▶ WHAT IS REQUIRED
Your answer should be the lines below from the one with "Where should I click to: Click the money" to the one with "The height and width of the screenshot is (1568, 724).", both included, given again exactly and with nothing added.

EXTRACTED ENTRIES START

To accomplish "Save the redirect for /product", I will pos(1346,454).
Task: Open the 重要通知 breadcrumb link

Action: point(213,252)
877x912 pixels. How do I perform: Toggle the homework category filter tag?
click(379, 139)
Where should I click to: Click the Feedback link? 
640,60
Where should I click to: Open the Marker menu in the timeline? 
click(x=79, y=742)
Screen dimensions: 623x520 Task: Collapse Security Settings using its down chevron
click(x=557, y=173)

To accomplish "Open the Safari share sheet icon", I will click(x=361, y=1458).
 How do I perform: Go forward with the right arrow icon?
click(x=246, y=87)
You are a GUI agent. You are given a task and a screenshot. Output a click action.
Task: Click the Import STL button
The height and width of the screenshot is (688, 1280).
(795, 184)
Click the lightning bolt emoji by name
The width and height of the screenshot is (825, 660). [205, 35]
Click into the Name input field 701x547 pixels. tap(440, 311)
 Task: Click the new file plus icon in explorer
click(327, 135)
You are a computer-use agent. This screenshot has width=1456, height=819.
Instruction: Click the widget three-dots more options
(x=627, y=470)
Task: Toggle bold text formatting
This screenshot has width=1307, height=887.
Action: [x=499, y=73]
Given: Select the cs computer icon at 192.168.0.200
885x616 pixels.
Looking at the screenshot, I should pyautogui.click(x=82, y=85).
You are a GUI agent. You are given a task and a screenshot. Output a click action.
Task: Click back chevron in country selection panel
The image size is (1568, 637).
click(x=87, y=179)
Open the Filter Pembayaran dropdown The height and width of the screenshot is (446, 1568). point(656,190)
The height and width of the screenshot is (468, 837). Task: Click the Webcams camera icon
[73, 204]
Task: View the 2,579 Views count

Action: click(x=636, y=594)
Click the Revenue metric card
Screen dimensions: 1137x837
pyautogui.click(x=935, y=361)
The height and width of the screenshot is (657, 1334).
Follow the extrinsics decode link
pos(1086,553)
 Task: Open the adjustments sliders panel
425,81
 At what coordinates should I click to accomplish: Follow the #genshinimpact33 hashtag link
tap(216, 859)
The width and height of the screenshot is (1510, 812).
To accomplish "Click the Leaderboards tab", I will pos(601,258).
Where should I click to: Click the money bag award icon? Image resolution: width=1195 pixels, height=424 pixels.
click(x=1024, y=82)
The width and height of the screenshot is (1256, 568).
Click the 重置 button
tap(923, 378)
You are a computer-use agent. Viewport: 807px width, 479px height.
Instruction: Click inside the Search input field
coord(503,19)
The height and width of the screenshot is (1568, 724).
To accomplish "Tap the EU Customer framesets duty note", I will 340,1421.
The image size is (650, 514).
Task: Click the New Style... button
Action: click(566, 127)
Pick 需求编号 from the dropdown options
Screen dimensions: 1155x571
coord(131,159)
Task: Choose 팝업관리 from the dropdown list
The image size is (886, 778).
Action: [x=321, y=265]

EXTRACTED ENTRIES END

▶ WRITTEN ANSWER
Where should I click to: Click the money bag award icon? Image resolution: width=1195 pixels, height=424 pixels.
click(x=1024, y=82)
The width and height of the screenshot is (1256, 568).
Click the 重置 button
tap(923, 378)
You are a computer-use agent. Viewport: 807px width, 479px height.
Instruction: Click inside the Search input field
coord(503,19)
The height and width of the screenshot is (1568, 724).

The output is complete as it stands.